*Task description*:
Repeat the lines from the one containing "This screenshot has width=238, height=146." through the end of the listing exactly, both ends included. Do not carry over any pictures.
################
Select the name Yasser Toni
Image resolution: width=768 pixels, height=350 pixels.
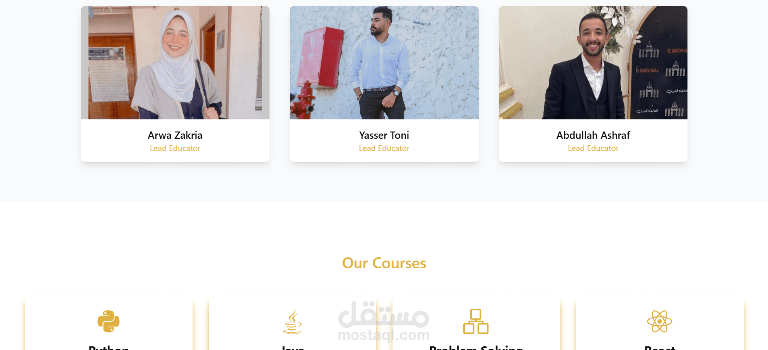384,135
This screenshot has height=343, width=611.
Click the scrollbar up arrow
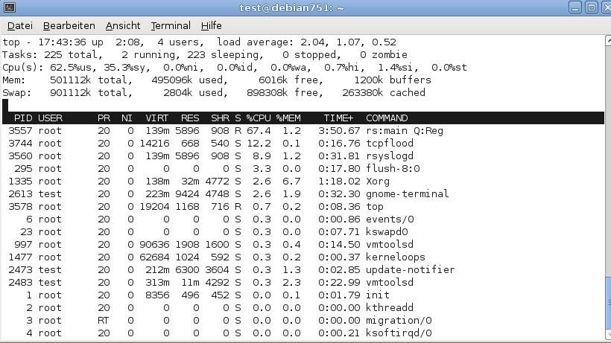pyautogui.click(x=608, y=40)
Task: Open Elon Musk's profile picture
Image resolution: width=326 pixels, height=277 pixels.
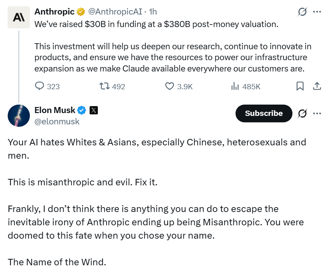Action: pyautogui.click(x=19, y=115)
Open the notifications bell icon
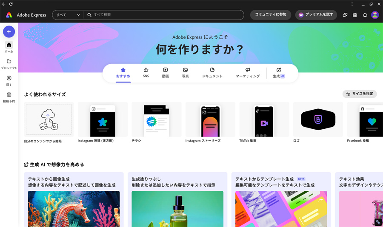The width and height of the screenshot is (383, 227). tap(365, 15)
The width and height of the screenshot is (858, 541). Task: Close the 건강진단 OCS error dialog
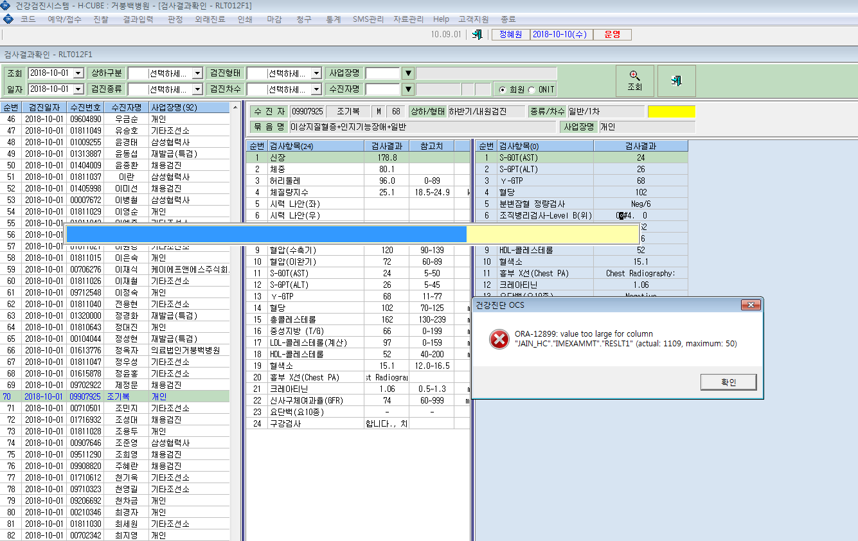tap(750, 305)
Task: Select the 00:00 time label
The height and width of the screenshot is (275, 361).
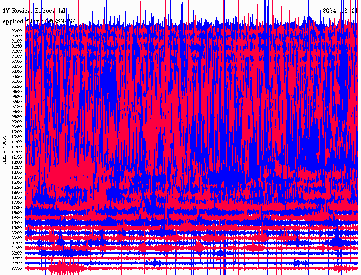Action: [x=17, y=31]
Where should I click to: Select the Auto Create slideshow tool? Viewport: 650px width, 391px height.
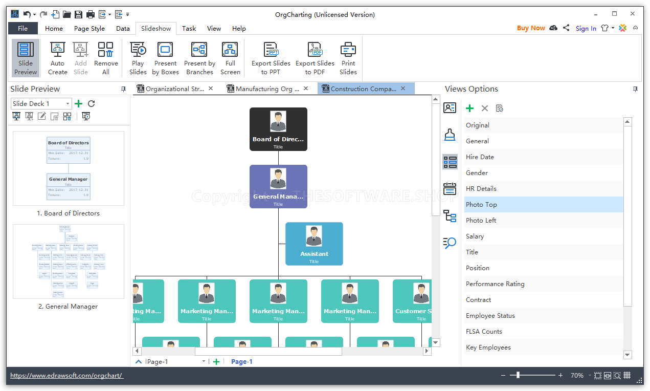[57, 58]
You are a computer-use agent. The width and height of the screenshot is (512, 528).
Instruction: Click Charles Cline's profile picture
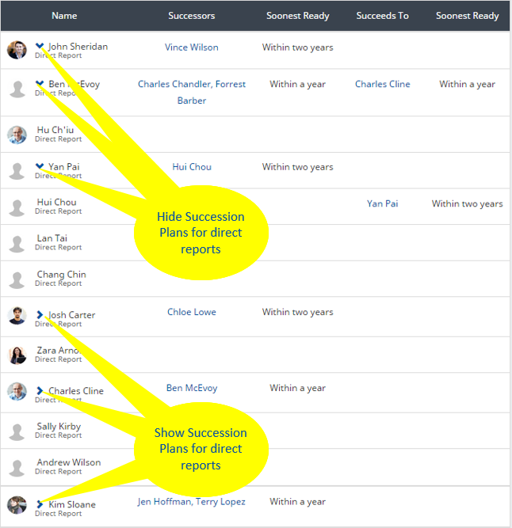point(17,391)
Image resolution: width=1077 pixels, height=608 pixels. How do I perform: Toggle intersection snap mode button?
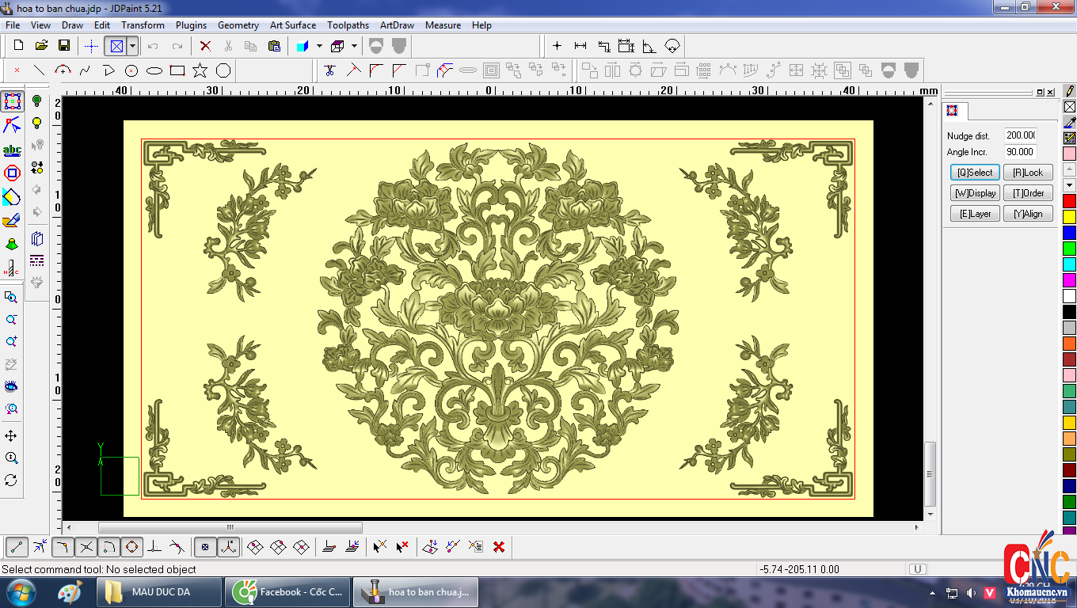point(86,546)
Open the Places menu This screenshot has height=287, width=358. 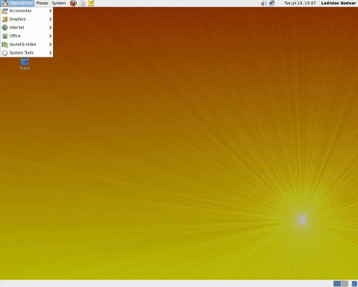pyautogui.click(x=42, y=3)
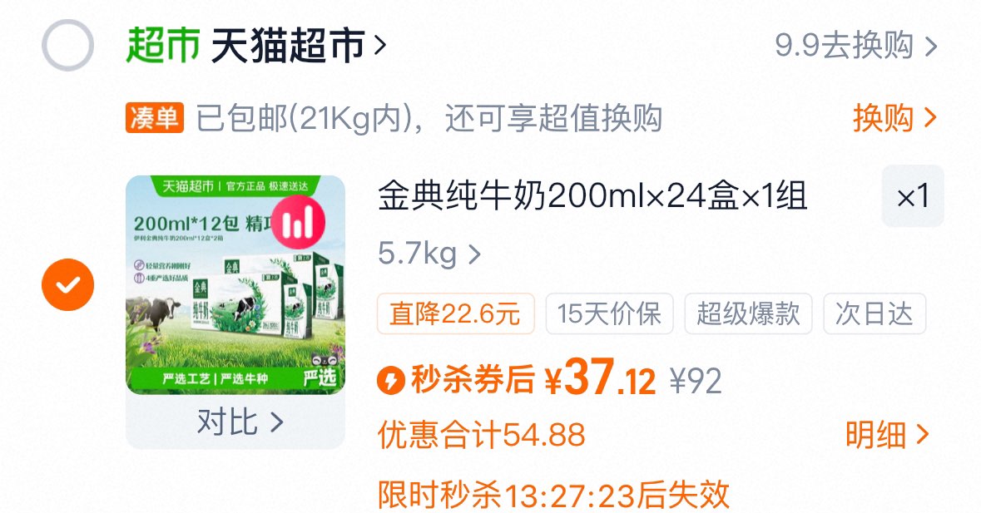Open 明细 discount details
Viewport: 981px width, 513px height.
[x=888, y=434]
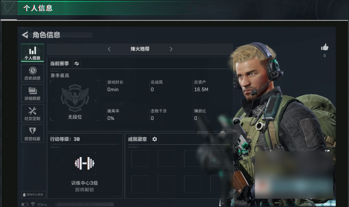
Task: Open 成就徽章 gear settings
Action: pyautogui.click(x=155, y=139)
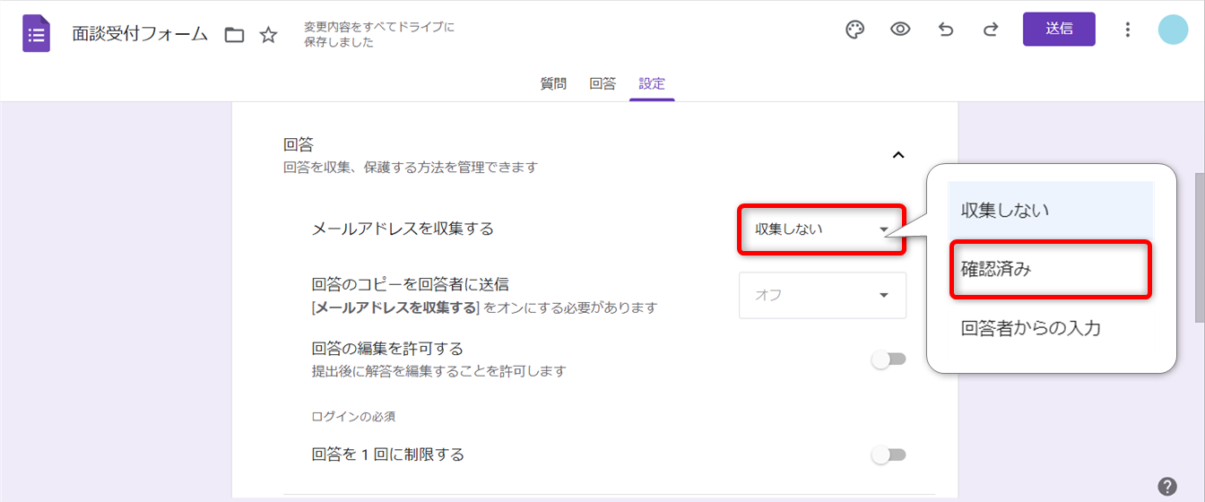Open the account profile avatar
This screenshot has width=1205, height=502.
(x=1173, y=30)
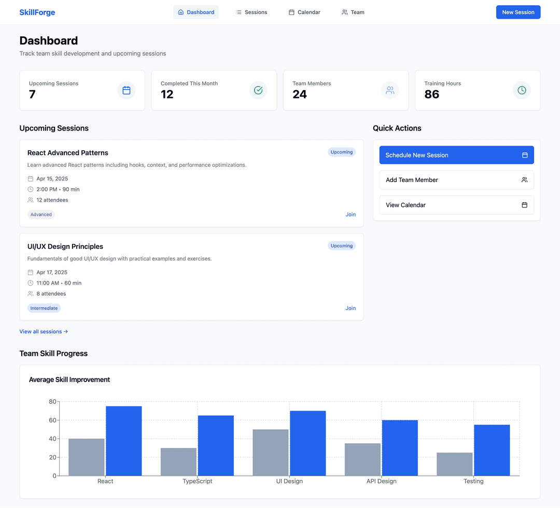Join the React Advanced Patterns session
The height and width of the screenshot is (508, 560).
(x=351, y=215)
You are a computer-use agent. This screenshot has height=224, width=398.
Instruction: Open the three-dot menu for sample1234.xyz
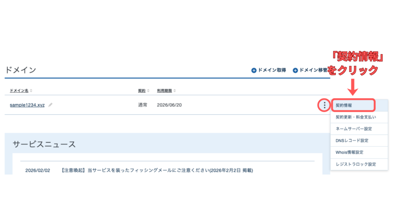click(325, 105)
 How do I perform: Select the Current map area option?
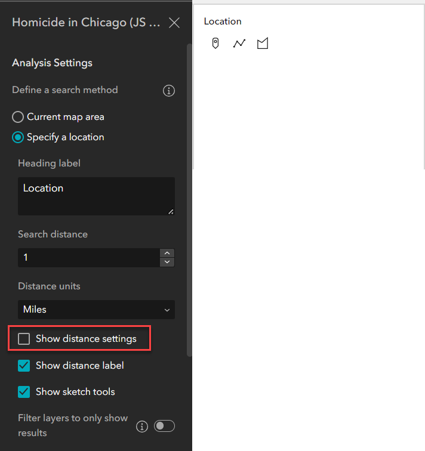(18, 117)
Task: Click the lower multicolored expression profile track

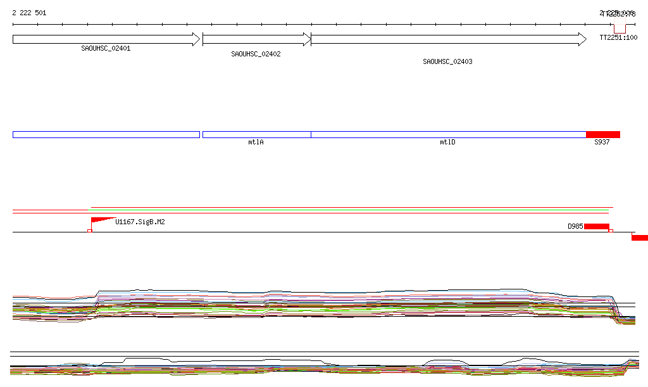Action: click(316, 367)
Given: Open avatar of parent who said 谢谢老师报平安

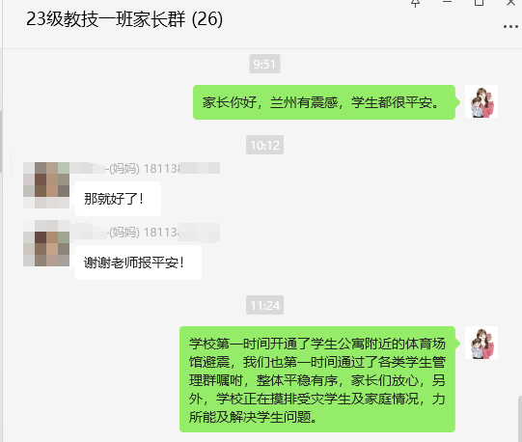Looking at the screenshot, I should [46, 243].
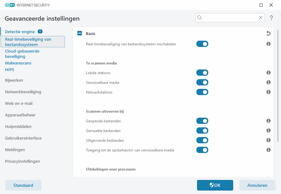Show info for Geopende bestanden
This screenshot has width=281, height=194.
268,121
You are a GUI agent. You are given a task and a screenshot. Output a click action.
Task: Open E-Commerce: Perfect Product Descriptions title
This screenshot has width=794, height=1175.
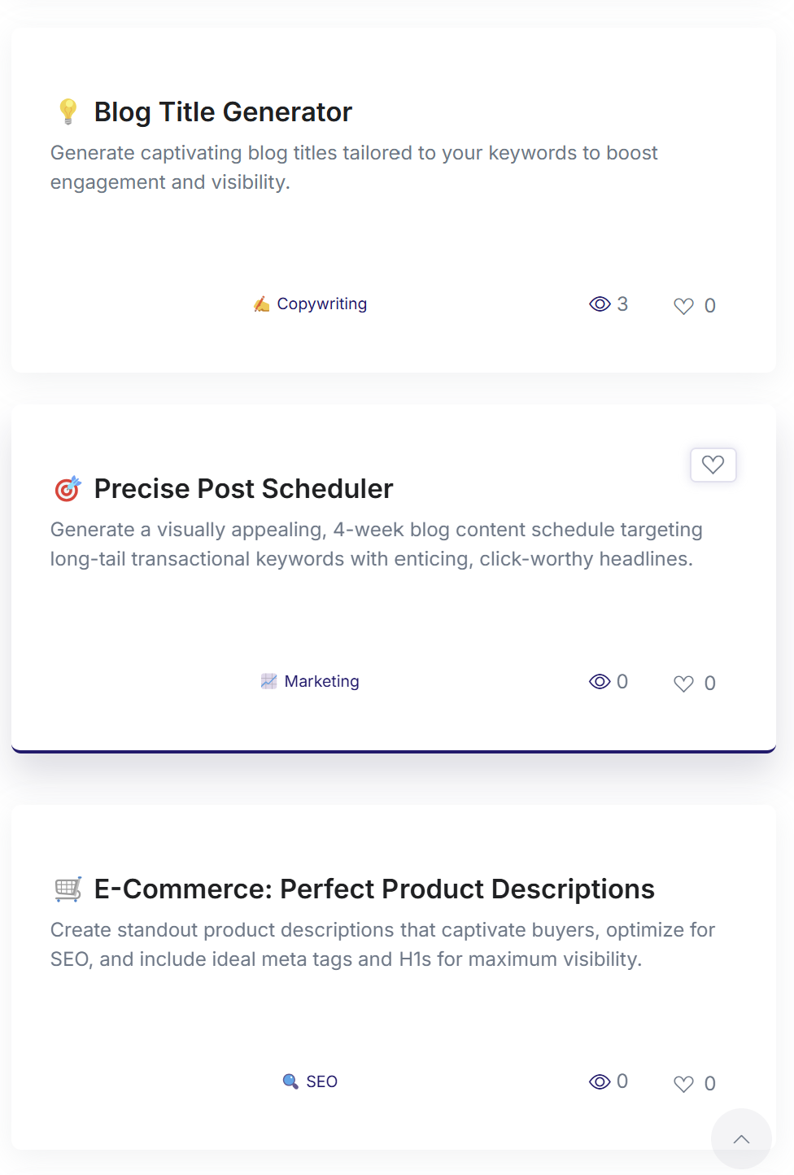374,889
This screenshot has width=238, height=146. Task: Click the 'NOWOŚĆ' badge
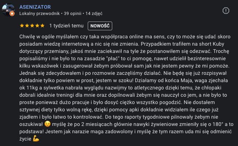pos(100,26)
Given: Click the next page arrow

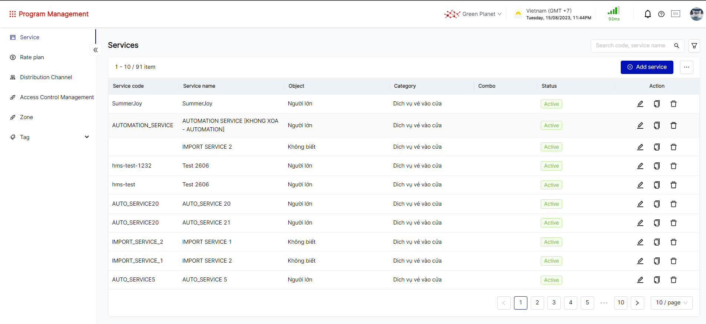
################
*Answer space*:
This screenshot has width=238, height=146. Task: Click the 'NOWOŚĆ' badge
pos(100,26)
Given: Click the next page arrow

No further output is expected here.